The only difference is that a class member gets access to privates,
while an outside function doesn't. Visibility aside, methods of a class
are an independent chunk

shared across object instances and the
state of each object is another, separate chunk

.

An interpretation of this is that, even though classes contain methods,
object instances of a given type can still be thought of as pure state.
Our `new Point(10, 5)`

is represented by a combination of the `Point`

class, which includes the method implementations and their memory layout
etc. and instance-specific state. The `Point`

class includes the method
`distanceToOrigin`

with an implicit `this`

argument (and some additional
metadata).

With this view, a `Point`

instance is a pair of values `X`

and `Y`

. Any
particular instance of `Point`

is a member of the set
`{ (X, Y) : X ∈ double, Y ∈ double }`

. The function `distanceToOrigin`

can be viewed as a function from this set (from the implicit `this`

argument) to a `double`

value.

`disntaceToOrigin : { (X, Y) : X ∈ double, Y ∈ double } → double.`

## Operations and Closures

A function that takes two arguments of type `Point`

is called a binary
operation on the set.
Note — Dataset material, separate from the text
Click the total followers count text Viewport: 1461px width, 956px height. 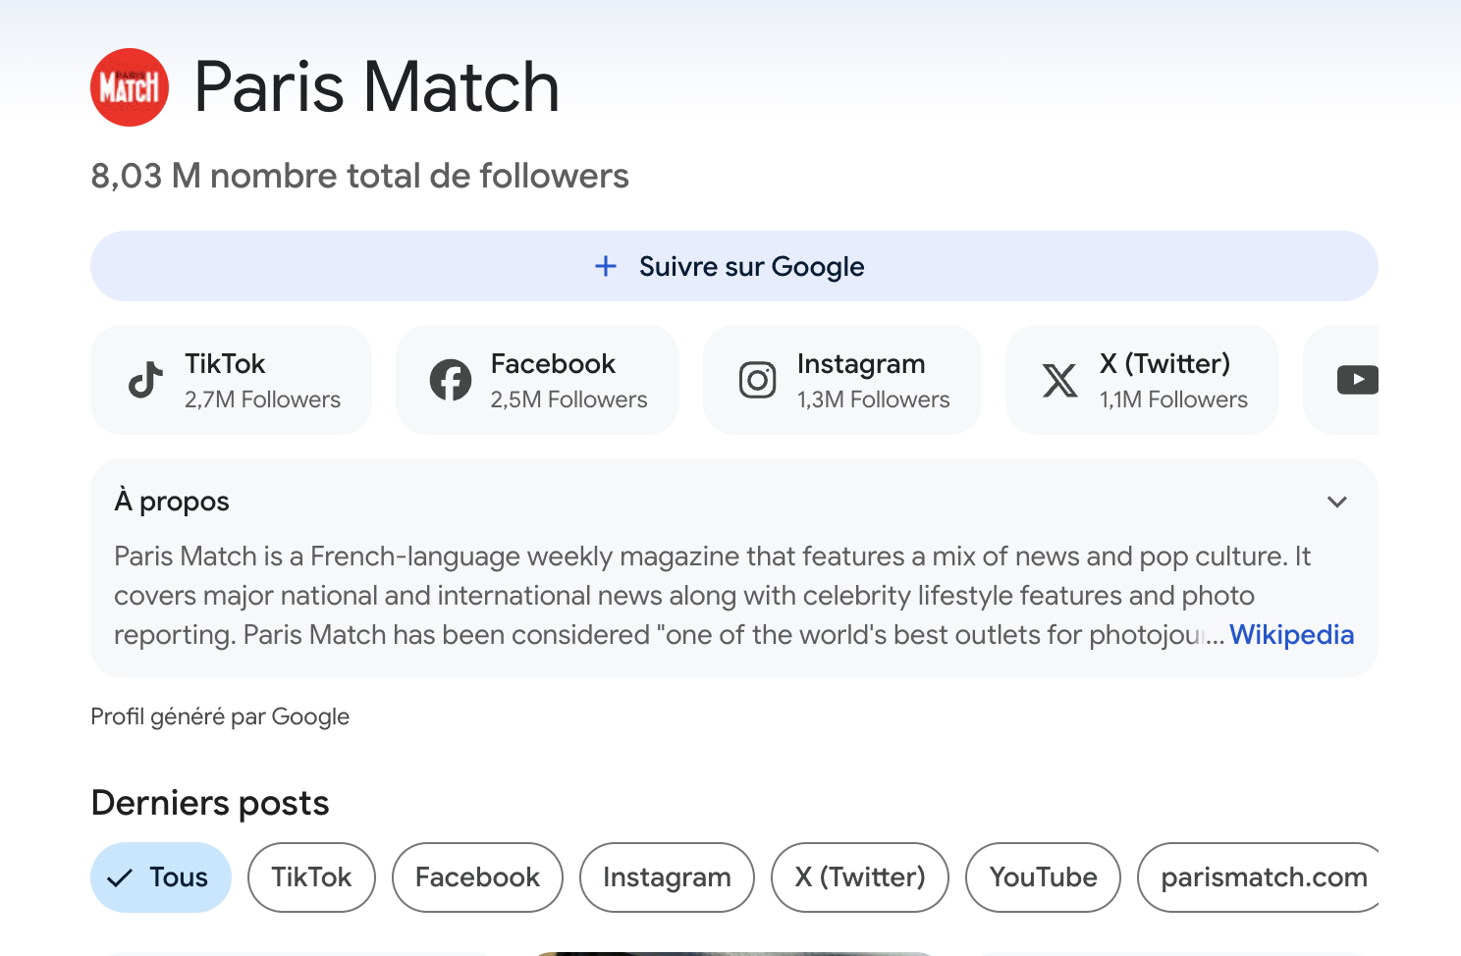(359, 176)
We can represent it as a function
`f(Point, Point)`

or, equivalently, as an operation `Point ⊙ Point`

. If
the codomain of the function is also a `Point`

, for example let's take a
function like `Point midPoint(Point x, Point y)`

, which computes the
middle point between two given points, we call the operation *closed*
over the set.

The notion of closure in algebra is different from the notion closure in computer science, which deals with context captured in lambdas. In this case it simply means an operation that combines a number of elements of a set into another element of the set.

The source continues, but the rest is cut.